Aren't we all feeling a little tired and terse? It's the end of Summer '09 (Labor Day a wink away).
A doozy. A DEATH doozy. Ted Kennedy and Dominick Dunne not so shocking as Michael and Mays and all of those damn plane crashes. But my.
News of Ted hit me rather hard, and my beautiful roommates Pillow and Petrova had to put up with a little maudlin, 1/2Irish, unfounded political espousing last night (love y'all). What else was I to do. I was verklempt and defensive and thinking about my Grandpa and forgiveness and non-forgiveness and war crimes and the lack of national health care and fast trains and regulated banks and why Elliot Spitzer and Jim McGreevey aren't governors anymore.
I've gone into the red twice this month. And it's really sinking in, that (economist please) this 'reception' isn't over. It'll drag on for hours. We need some effective coping mechanisms (the old [expensive] ones just won't do).
The other night at Britney, toward the very end of the show, through which we danced and sang and drank screwdrivers (cute), the ornery chick sitting next to me tried to step. I could hardly hear her. She said something about her boyfriend (who had been eye-&?%*!*$ us for over an hour) and how I should "calm down" (the NUMERO UNO COSA you do not say to me). And I got upset, irrationally upset, because I had been drinking vodka and juice and because I just don't know why some people have the urge to shame total strangers. Pillow and Pet and our girl A. Marx, in the way of comfort, told me about something really important that night : the phrase and song, "Hi Hater (You See Me)."
Brooklyn rapper Maino is responsible. I really dig the track, and its flashy remix (sort of...not really), and the resulting tall-tee phenomenon, declarative shirts printed with the title or some variation of it. I've been getting into affirmations (thanks sis and Miss and Castlemates), remembering how potent a few oft-repeated words can be. "Thank you" is my go to; so is "Many blessings," language leftover from summer mushroom trips. And now, something a bit less humble (who needs humble): "Hi hater. You see me." It is a call for unashamedness. It is a declaration of one's presence, one's weight in the world, one's fearlessness in the face of underminers and babydrinkers and the present and the future. It's a provocation. And to say it and think it and hear it costs no money and no lives and not very much time.
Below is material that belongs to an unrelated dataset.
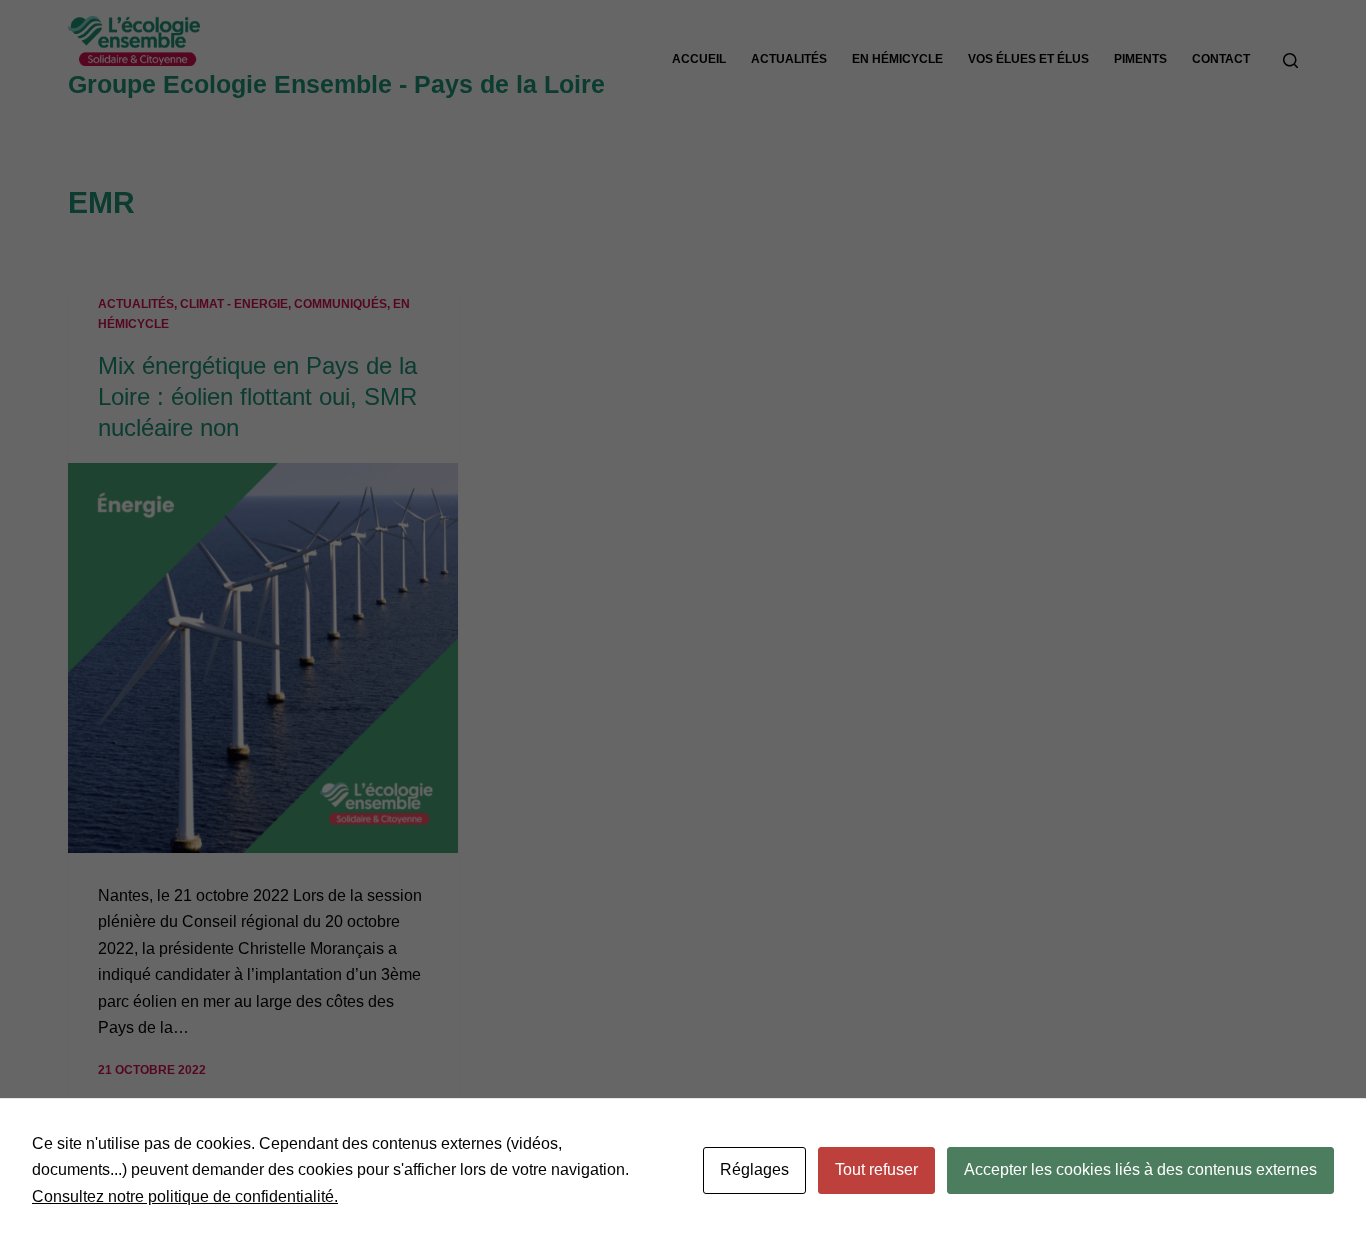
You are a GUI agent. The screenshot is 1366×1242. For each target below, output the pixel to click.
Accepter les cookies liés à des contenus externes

At a certain point in the third verse, Maino states, "When they hate on you then you know you doin' somethin'." And isn't this ego-boosting sentiment, this choice to convert "slings and arrows" into a funny foundation for personal strength, the very meat of popular artmaking? One must, at least for a little while, believe in one's efforts in spite of the storied hundreds of detractors and closed doors. One must be a bit delusional, certain one is famous without yet being famous, full to the brim with bravado--HI HATER. YOU SEE ME. I see you too. And I'm unfazed. In fact, I'm peachy.